- PROBLEM REQUIREMENTS -
Below are entries; count each line that holds the word "computer" and report the number without any other words.

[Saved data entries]
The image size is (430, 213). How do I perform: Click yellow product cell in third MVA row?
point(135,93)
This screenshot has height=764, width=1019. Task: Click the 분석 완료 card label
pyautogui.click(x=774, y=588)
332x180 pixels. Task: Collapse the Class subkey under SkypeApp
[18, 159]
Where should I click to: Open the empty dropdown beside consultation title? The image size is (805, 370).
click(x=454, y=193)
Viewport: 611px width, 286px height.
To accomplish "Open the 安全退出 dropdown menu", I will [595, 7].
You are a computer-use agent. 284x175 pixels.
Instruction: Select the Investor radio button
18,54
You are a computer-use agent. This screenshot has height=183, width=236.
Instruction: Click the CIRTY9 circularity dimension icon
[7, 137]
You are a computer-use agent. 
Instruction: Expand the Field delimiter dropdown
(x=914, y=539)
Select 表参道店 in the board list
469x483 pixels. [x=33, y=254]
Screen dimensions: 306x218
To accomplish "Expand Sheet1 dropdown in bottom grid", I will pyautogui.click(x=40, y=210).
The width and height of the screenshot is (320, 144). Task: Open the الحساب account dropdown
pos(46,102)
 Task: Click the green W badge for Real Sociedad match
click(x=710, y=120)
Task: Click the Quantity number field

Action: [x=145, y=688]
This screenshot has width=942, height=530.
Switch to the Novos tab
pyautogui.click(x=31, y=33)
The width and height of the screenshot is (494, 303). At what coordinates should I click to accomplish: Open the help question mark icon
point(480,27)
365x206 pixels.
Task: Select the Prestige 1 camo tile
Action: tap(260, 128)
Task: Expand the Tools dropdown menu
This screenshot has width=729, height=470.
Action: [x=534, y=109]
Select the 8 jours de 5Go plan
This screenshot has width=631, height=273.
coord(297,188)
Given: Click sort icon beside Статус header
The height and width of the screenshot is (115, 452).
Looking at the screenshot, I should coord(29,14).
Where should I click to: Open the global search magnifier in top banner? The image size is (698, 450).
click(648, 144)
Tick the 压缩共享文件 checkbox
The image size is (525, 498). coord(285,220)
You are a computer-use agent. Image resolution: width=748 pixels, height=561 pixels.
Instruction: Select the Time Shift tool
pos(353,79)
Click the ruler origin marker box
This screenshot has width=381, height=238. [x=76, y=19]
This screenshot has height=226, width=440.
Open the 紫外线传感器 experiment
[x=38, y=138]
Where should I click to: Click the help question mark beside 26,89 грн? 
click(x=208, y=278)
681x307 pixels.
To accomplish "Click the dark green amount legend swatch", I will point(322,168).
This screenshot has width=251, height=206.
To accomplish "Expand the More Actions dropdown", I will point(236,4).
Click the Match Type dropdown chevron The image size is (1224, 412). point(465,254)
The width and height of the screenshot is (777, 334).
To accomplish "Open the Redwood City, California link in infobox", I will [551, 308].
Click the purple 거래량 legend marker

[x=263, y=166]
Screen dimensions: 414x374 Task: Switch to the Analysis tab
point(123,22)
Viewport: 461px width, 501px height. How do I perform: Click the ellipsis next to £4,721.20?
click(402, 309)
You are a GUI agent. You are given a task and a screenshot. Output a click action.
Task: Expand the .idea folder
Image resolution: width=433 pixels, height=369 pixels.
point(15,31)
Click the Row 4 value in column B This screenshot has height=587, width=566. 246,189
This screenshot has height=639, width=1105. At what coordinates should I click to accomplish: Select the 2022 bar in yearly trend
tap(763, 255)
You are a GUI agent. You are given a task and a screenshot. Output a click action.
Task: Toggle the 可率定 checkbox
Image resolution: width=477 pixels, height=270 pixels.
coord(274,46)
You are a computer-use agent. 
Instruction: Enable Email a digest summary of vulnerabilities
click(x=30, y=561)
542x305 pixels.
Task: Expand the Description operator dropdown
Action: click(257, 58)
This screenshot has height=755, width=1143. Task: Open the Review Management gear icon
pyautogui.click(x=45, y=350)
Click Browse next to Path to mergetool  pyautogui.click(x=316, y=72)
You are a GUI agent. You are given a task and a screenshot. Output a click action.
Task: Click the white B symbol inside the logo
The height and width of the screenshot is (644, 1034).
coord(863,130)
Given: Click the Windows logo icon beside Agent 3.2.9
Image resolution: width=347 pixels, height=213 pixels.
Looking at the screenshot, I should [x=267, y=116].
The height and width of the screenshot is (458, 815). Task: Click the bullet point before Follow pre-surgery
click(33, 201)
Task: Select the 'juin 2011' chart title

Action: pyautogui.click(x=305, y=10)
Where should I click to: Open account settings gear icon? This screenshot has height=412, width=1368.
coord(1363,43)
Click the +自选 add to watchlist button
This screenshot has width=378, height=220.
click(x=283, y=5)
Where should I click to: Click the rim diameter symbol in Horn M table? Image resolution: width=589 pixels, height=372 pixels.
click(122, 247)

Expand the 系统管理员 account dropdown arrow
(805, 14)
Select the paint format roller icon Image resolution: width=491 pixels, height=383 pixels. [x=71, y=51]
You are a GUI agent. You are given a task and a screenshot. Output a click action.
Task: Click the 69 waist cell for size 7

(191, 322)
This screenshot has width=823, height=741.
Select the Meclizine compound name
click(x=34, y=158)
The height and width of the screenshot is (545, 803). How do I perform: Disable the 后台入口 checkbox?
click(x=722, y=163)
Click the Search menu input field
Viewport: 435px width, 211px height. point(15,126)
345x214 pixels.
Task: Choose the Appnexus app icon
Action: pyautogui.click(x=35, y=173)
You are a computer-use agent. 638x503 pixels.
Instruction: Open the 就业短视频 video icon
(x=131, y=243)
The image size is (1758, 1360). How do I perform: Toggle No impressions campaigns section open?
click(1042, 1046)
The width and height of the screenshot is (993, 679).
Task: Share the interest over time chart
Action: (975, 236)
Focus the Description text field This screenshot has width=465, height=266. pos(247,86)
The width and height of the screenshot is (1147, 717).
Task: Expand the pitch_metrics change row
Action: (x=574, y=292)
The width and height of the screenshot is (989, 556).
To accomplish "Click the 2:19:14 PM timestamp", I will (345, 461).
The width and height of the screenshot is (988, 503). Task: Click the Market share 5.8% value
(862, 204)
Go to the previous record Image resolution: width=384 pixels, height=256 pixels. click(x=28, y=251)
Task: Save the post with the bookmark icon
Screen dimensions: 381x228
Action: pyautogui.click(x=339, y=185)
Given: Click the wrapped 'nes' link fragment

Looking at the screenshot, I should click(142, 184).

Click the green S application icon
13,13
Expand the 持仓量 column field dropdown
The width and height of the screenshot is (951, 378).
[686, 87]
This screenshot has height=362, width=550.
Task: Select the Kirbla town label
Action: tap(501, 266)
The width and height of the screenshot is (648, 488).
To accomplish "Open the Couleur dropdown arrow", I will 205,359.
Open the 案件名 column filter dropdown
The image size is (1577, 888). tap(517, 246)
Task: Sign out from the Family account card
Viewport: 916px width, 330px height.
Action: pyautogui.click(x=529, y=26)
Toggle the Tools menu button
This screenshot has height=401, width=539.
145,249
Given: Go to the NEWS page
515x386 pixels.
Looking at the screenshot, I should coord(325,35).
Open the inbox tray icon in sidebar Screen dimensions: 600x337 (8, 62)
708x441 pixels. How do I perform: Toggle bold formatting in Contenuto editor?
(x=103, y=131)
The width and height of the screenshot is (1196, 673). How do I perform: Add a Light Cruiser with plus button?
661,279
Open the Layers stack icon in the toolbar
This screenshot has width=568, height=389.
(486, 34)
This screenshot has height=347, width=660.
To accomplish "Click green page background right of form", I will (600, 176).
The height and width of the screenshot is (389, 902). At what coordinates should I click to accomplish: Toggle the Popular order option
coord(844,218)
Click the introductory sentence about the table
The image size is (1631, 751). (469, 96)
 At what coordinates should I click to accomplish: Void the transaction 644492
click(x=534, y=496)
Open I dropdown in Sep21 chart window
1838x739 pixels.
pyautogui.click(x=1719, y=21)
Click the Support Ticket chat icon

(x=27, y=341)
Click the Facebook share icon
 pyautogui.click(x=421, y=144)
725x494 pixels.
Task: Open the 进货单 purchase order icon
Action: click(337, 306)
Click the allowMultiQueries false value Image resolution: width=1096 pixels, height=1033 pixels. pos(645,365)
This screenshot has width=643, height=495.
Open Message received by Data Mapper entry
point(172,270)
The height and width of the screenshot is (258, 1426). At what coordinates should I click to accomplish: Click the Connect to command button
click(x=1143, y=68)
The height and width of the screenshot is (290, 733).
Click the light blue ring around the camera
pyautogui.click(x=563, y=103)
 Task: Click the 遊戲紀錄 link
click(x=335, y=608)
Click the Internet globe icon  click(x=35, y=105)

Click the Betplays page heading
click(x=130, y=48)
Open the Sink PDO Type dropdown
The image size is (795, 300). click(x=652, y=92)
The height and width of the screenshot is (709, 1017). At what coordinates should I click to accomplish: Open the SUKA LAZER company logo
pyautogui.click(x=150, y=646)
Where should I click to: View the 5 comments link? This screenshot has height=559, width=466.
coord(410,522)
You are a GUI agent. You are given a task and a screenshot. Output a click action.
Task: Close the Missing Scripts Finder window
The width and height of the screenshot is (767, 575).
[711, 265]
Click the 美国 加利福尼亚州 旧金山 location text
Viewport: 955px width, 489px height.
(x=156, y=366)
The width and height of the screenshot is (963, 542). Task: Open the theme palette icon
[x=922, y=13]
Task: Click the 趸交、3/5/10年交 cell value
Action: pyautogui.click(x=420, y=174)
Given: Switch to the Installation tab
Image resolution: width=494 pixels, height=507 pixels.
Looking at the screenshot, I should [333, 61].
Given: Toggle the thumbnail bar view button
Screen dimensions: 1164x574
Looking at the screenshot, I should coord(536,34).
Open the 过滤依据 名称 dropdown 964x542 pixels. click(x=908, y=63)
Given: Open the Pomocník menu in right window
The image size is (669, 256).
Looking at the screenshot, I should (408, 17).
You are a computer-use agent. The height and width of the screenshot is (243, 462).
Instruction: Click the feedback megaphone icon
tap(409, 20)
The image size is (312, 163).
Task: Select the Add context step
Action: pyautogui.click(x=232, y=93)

- WRITTEN ANSWER -
7